WHAT YOU NEED TO DO → Produce an exact copy of all records below.

Stored items from a collection:
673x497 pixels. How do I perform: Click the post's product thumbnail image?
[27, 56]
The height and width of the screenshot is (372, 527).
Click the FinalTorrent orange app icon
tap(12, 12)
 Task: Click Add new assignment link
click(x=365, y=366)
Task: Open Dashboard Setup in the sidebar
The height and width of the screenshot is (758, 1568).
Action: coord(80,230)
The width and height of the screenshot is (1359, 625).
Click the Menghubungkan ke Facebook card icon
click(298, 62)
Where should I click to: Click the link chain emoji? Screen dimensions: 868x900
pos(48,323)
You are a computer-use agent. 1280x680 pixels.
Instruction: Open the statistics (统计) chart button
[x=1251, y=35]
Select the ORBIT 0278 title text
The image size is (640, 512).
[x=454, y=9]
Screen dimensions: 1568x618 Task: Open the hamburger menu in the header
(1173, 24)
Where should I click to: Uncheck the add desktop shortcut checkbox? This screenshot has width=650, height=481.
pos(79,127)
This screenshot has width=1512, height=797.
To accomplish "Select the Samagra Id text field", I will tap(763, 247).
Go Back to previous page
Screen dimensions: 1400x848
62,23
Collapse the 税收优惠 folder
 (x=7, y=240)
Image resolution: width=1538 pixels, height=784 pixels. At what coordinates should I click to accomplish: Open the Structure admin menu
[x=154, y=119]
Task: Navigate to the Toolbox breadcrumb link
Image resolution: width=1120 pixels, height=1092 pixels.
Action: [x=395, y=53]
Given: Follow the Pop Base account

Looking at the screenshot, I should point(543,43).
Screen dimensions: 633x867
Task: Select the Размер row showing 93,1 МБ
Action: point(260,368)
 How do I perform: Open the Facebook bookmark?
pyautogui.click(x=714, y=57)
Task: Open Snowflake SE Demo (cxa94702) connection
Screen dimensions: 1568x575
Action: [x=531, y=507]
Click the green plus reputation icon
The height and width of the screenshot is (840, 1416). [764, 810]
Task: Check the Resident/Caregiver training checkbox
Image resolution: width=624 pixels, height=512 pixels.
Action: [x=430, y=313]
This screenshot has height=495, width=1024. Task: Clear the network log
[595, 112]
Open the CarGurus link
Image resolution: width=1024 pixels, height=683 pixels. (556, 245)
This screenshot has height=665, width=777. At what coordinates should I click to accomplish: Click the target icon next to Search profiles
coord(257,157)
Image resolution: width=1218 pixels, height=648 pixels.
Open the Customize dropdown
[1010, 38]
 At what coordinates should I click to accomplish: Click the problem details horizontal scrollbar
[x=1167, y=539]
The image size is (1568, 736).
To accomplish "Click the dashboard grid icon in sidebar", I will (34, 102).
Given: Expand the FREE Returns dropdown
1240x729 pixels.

ANSWER BELOW →
673x497 pixels. How do I perform: Click the post's product thumbnail image?
[27, 56]
The height and width of the screenshot is (372, 527).
Click the FinalTorrent orange app icon
tap(12, 12)
 Task: Click Add new assignment link
click(x=365, y=366)
Task: Open Dashboard Setup in the sidebar
The height and width of the screenshot is (758, 1568).
Action: coord(80,230)
The width and height of the screenshot is (1359, 625).
Click the Menghubungkan ke Facebook card icon
click(298, 62)
Where should I click to: Click the link chain emoji? Screen dimensions: 868x900
pos(48,323)
You are a computer-use agent. 1280x680 pixels.
Instruction: Open the statistics (统计) chart button
[x=1251, y=35]
Select the ORBIT 0278 title text
The image size is (640, 512).
[x=454, y=9]
Screen dimensions: 1568x618 Task: Open the hamburger menu in the header
(1173, 24)
Where should I click to: Uncheck the add desktop shortcut checkbox? This screenshot has width=650, height=481.
pos(79,127)
This screenshot has width=1512, height=797.
To accomplish "Select the Samagra Id text field", I will tap(763, 247).
Go Back to previous page
Screen dimensions: 1400x848
62,23
Collapse the 税收优惠 folder
 (x=7, y=240)
Image resolution: width=1538 pixels, height=784 pixels. At what coordinates should I click to accomplish: Open the Structure admin menu
[x=154, y=119]
Task: Navigate to the Toolbox breadcrumb link
Image resolution: width=1120 pixels, height=1092 pixels.
Action: [x=395, y=53]
Given: Follow the Pop Base account

Looking at the screenshot, I should point(543,43).
Screen dimensions: 633x867
Task: Select the Размер row showing 93,1 МБ
Action: point(260,368)
 How do I perform: Open the Facebook bookmark?
pyautogui.click(x=714, y=57)
Task: Open Snowflake SE Demo (cxa94702) connection
Screen dimensions: 1568x575
Action: [x=531, y=507]
Click the green plus reputation icon
The height and width of the screenshot is (840, 1416). [764, 810]
Task: Check the Resident/Caregiver training checkbox
Image resolution: width=624 pixels, height=512 pixels.
Action: [x=430, y=313]
This screenshot has height=495, width=1024. Task: Clear the network log
[595, 112]
Open the CarGurus link
Image resolution: width=1024 pixels, height=683 pixels. (556, 245)
This screenshot has height=665, width=777. At what coordinates should I click to accomplish: Click the target icon next to Search profiles
coord(257,157)
Image resolution: width=1218 pixels, height=648 pixels.
Open the Customize dropdown
[1010, 38]
 At what coordinates should I click to accomplish: Click the problem details horizontal scrollbar
[x=1167, y=539]
The image size is (1568, 736).
To accomplish "Click the dashboard grid icon in sidebar", I will (34, 102).
Given: Expand the FREE Returns dropdown
1240x729 pixels.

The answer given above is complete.